A recent drive between Hope and Kamloops on the Coquihalla Highway confirmed that speed anarchy is the norm in British Columbia. During my trip, it seemed nearly everybody was ignoring rules set by the provincial government and local traffic authorities. Nobody travelled at or under the speed limits of 100 and 110 km/h, not even the lone RCMP truck that caused the bottleneck behind it at 20 clicks over.
If you say you don’t speed on high-ways, you are likely either not a driver, a member of a small (sometimes annoying and dangerous) minority, or simply a liar. Admittedly, some people are neither skilled nor responsible, and we need laws (plus training and testing) to guide them. However, when the “law is an ass,” as it clearly is on some highways in British Columbia, the predictable outcome is people ignore it.
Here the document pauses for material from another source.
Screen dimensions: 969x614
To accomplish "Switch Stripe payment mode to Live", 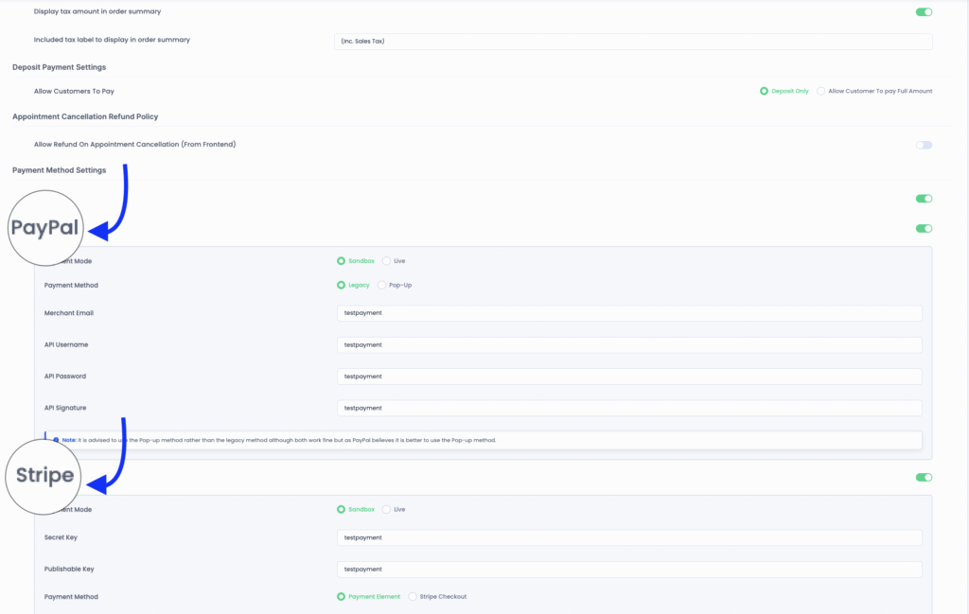I will pyautogui.click(x=387, y=509).
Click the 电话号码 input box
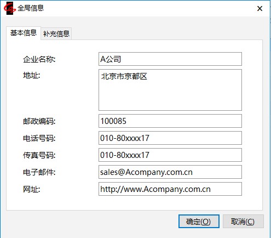This screenshot has width=271, height=238. (x=170, y=138)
Many drivers in B.C. and Canada simply don’t take speed limits seriously.
Contrary to government propaganda that “speed is killing us,” exceeding the speed limit on highways is not causing carnage and mayhem – other than the kind instigated by police actions and government policies. Our government capitalizes on the ambiguity of what we define as “good” and “bad” drivers. By demonizing speed, they justify tens of millions in revenue from drivers, most of whom are travelling at safe and reasonable speeds. In fact, more than half of the $65 mil-lion-plus in annual B.C. ticket revenue is attributable to offences related to speeding.
How is this positive for driving safety and law enforcement integrity? Even the B.C. Government Employees Union’s recent proposal to expand the B.C. sheriffs’ mandate to include traffic enforcement as a “revenue-generating” tool shows the distrust and cynicism that’s developed on a broad level. If B.C. Police Association president Tom Stamatakis finds the proposal, as he says “insulting to B.C. tax-payers,” he might consider addressing the root cause instead of attacking the symptom.
The B.C government claims speed is a “major contributing factor” in more than 40 per cent of fatal crashes. Yet two-thirds of those are not the result of exceeding the speed limit. In the catch-all category of speed, the B.C. government lumps causes such as “too fast for conditions” (such as driving on black ice, although under the speed limit) and crashes where drugs and alcohol are overriding factors. A telling statistic – since exposure to risk is directly attributable to time on the road – is deaths per billion vehicle kilometres travelled. Canada ranks third from last among countries of the Organization for Economic Cooperation and Development, including Ger-many, where speed limits and travel speeds are significantly higher. If there was merit to the argument that slower is better, it’s not apparent from the evidence.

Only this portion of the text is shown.